The Influence of MC on the Temperature of Flexible PU Foam

In polyurethane flexible foams, dichloromethane (MC) is often used to adjust the density and hardness of the foam. With a boiling point of only 40.4°C, during foaming, the reaction of water and TDI generates a large amount of heat, causing MC to evaporate into gas, thus expanding the foam body and reducing foam density.

The vaporization of MC consumes a lot of heat, which can affect the foaming process of the foam in some cases. The following two figures show the changes in the maximum foam temperature and the time to reach it after adding different amounts of MC to a specific formula.

From the charts, it can be observed that after adding MC, the maximum foam temperature decreases significantly, and the time to reach the maximum temperature also increases.

These are just changes in data, but how do they manifest during the actual foaming process? To understand this, let's briefly look at the polyurethane reaction process.

The main reaction in polyurethane foaming is the reaction of water and isocyanate to produce carbon dioxide and amine, and the reaction of polyether polyol and isocyanate to produce polyurethane. However, there are many secondary reactions, summarized as reactions generating urethane and reactions generating urea.

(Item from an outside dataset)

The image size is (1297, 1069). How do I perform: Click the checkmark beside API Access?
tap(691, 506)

Secondary reactions change the molecular structure of the polymer from linear to cross-linked. Due to different reaction conditions and raw materials, the structure of polyurethane can vary greatly. In general, the more secondary reactions, the more complex the cross-linked structure, resulting in increased hardness and improved tear strength. Of course, the resistance to yellowing also improves, but that's another topic. Increasing the foaming index will strengthen secondary reactions.

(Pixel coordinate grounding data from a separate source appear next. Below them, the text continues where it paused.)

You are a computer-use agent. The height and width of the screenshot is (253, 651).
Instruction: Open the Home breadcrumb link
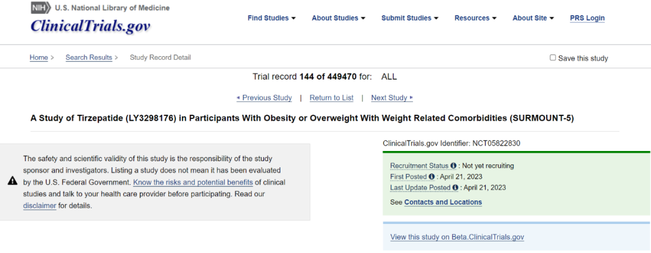click(39, 57)
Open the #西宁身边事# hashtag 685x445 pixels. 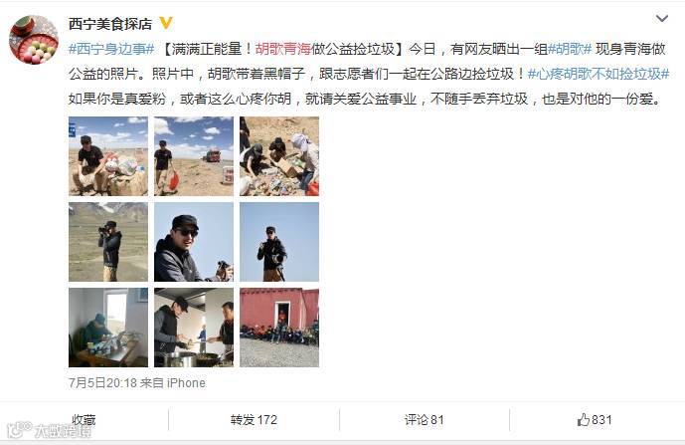111,49
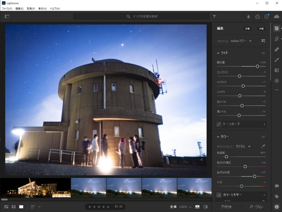This screenshot has height=212, width=282.
Task: Open the share export icon
Action: [257, 16]
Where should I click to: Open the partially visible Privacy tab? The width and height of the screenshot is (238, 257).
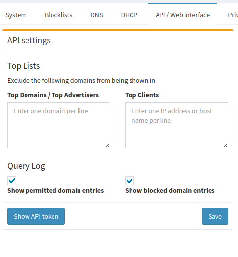(233, 15)
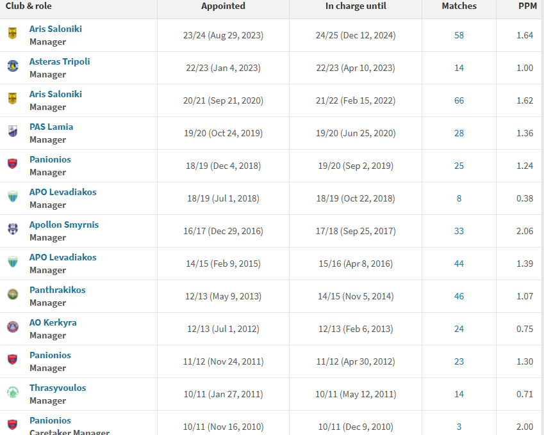Open the PAS Lamia club link
This screenshot has width=544, height=435.
click(51, 127)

Having said so much, what does this have to do with MC? Secondary reactions are all endothermic reactions, requiring heat absorption. However, the vaporization of MC also requires a large amount of heat, thus creating a competitive relationship. Adding a large amount of MC will significantly weaken secondary reactions, increasing the proportion of linear structures in the foam, making it softer, and decreasing thermal plasticity.

Even in colder temperatures during winter, attention should be paid to this issue. Properly increasing the water content in the formula to generate more heat helps maintain the physical properties of the foam without significant changes.